Three humanitarian trends to watch in 2016

25 January 2016
Articles and blogs

All through last year, civilians carried the weight of the world’s wars on their shoulders. Syrians starved in besieged towns, Iraqis were subjected to staggering violence, Yemenis were battered by airstrikes, and tens of thousands of Central Africans were forced to flee their homes. With violence and destruction at such extreme levels, what future is there for the 16 million babies born into conflict in 2015?

Unfortunately, 2016 is likely to be just as unforgiving. Fighting will continue to take a massive toll on communities, as social, political and economic systems disintegrate and body counts rise ever higher. This is not inevitable, but the current political climate – or lack of political action – certainly does not bode well for civilians trying to survive in Syria, Yemen, Iraq, the Central African Republic or any other conflict for that matter.

National interests trump international law

The US bombing of a Médecins Sans Frontières (MSF) hospital in Kunduz, Afghanistan – causing the deaths of 42 patients and medical staff – was sadly not an isolated incident. Yemen and Syria have seen similar attacks. As MSF International President, Dr Joanne Liu put it, ‘Even war has rules’ – and these attacks break all the rules.

All too often wars are not fought according to these rules, using direct attacks against civilians, indiscriminate attacks and starvation, ‘creating civilian suffering that involves serious violations of international humanitarian law.’

Despite international outrage, governments around the world failed to take up an opportunity to improve compliance with the rules of war. At a recent conference, the International Committee of the Red Cross (ICRC) and the government of Switzerland proposed a new mechanism to strengthen compliance with international humanitarian law. However states were ultimately unable to agree on the proposal.
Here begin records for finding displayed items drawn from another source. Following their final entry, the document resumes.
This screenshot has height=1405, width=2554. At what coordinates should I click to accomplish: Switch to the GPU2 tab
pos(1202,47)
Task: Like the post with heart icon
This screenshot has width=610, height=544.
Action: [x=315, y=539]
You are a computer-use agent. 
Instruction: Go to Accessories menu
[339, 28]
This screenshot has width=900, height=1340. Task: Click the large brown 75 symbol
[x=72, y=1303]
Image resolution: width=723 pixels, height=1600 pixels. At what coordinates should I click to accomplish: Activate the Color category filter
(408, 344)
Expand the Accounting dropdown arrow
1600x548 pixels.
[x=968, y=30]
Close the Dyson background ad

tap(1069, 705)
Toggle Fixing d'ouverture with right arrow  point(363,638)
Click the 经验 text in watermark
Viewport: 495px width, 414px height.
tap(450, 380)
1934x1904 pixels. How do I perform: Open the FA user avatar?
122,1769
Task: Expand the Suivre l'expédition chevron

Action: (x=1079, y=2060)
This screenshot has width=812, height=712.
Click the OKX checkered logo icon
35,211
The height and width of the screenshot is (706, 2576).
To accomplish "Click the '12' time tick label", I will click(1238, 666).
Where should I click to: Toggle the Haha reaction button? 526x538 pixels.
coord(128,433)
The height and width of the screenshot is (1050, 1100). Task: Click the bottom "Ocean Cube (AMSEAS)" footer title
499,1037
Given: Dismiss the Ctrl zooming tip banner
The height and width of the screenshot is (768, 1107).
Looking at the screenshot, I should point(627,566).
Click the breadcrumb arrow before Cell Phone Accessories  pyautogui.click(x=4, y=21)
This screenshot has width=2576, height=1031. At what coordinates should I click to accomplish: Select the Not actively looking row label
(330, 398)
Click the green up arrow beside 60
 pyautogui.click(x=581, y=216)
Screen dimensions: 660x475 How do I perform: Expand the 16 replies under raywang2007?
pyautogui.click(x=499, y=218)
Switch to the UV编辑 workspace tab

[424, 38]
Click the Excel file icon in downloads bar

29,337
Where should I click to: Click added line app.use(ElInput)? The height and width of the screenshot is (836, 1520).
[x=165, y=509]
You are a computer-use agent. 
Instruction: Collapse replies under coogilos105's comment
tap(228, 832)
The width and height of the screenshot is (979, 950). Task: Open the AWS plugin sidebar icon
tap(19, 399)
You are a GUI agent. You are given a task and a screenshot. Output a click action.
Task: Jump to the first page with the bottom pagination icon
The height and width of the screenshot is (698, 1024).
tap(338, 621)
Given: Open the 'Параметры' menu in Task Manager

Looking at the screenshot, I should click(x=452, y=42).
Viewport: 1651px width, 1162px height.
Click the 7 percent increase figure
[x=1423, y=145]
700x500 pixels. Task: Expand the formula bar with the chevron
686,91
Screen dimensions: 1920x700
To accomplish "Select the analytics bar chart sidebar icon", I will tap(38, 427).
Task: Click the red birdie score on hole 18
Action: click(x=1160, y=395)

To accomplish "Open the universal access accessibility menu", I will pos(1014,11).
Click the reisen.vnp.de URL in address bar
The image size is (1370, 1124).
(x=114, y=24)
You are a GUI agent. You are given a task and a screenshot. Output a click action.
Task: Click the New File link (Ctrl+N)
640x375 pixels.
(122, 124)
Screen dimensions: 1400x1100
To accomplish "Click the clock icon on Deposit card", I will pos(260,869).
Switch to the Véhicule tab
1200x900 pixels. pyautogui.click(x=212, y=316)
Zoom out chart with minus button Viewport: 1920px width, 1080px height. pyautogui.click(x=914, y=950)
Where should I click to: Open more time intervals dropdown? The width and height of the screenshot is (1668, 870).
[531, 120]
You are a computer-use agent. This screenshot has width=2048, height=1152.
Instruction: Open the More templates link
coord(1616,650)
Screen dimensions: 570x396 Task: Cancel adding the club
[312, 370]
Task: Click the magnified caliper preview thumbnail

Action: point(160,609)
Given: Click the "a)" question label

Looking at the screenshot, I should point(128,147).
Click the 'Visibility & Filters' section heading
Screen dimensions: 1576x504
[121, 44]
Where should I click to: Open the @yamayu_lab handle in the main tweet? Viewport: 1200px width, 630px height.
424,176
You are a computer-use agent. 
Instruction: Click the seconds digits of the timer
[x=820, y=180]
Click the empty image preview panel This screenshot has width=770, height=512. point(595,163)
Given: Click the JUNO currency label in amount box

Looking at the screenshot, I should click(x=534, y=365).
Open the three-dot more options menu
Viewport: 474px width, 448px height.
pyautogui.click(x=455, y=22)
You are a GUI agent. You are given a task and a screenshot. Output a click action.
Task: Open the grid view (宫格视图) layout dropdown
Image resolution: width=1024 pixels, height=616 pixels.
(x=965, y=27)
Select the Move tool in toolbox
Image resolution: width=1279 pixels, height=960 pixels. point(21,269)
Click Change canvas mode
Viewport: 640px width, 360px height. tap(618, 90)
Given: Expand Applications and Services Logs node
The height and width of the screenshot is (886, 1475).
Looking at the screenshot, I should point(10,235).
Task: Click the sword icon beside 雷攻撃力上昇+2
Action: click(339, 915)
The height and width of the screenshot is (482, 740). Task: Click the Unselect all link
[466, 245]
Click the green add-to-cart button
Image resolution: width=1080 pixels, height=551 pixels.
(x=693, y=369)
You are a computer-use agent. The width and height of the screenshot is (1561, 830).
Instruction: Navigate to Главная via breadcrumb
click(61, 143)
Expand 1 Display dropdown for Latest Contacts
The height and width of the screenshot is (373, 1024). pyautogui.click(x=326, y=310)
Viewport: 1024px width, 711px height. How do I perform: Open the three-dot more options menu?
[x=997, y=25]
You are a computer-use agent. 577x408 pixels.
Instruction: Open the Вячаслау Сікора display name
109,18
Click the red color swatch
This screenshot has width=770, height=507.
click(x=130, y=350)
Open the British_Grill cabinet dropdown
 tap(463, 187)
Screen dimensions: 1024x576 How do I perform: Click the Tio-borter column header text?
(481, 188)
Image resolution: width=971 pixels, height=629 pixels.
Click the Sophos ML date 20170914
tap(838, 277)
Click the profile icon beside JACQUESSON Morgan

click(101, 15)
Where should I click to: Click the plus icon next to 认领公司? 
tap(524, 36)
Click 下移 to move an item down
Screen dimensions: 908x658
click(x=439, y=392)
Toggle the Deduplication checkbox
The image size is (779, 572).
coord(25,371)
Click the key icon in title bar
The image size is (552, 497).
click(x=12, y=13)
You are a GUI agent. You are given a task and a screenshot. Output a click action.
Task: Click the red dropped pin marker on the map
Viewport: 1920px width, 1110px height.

As ICRC president Peter Maurer said, ‘States missed an opportunity to help to protect millions of people.’

This failure, while extremely disappointing, was perhaps somewhat expected given the current political climate. All around the world, states involved in armed conflicts believe that national interests, whether expressed as national sovereignty or a global fight against extremism, trump any global accountability mechanism concerning the protection of civilians. This trend is not going away.

Aid agencies negotiate with extremist groups

As well as states playing major roles in conflicts in 2015, rebel groups, militias and self-defence groups also played a part Convincing armed groups to give access to aid agencies so they can help those in need is vital to humanitarian response in conflict-affected areas. Successfully negotiating to gain such access is no mean feat, particularly when groups hold extremist ideologies.

Negotiations pose reputational risks as well as the risk of breaching counter-terrorism legislation. Certain counter-terrorism measures are so expansive that they risk making assistance of civilians under the control of proscribed groups unlawful, resulting in a ‘chilling effect’, whereby humanitarian organisations are reluctant to engage in negotiations even though they are an essential part of humanitarian action.

The need to invest in negotiations with different warring parties, given how fragmented conflicts are, will persist. In Iraq for example, much of the recent focus has been on IS but the Iraqi security forces, Peshmerga, militia and international troops are all part of the volatile environment aid agencies must operate in.

Record numbers of refugees – and governments struggle to provide long-term support

Today’s wars have fuelled record levels of displacement. In 2014, more people fled from conflicts than at any point in time since World War II –a staggering 59.5 million people. Climate change, grinding poverty and natural disasters have driven even more people to leave their homes, communities and countries behind.

The outlook is bleak: the failure of the international community to address conflicts in countries of origin means people will continue to flee to safer locations, with many risking their lives doing so. No amount of fence-building, closing of borders or criminalising migrants will deter them.

So what does this all mean for the humanitarian sector? Aid can’t solve conflicts, but it is falling short of meeting the scale of needs around the world, through weaknesses of its own. The humanitarian system is desperately in need of a paradigm shift to be more effective, more inclusive, more flexibly financed and better able to meet people’s needs. Not just because the World Humanitarian Summit is around the corner, but because people affected by conflict depend on it.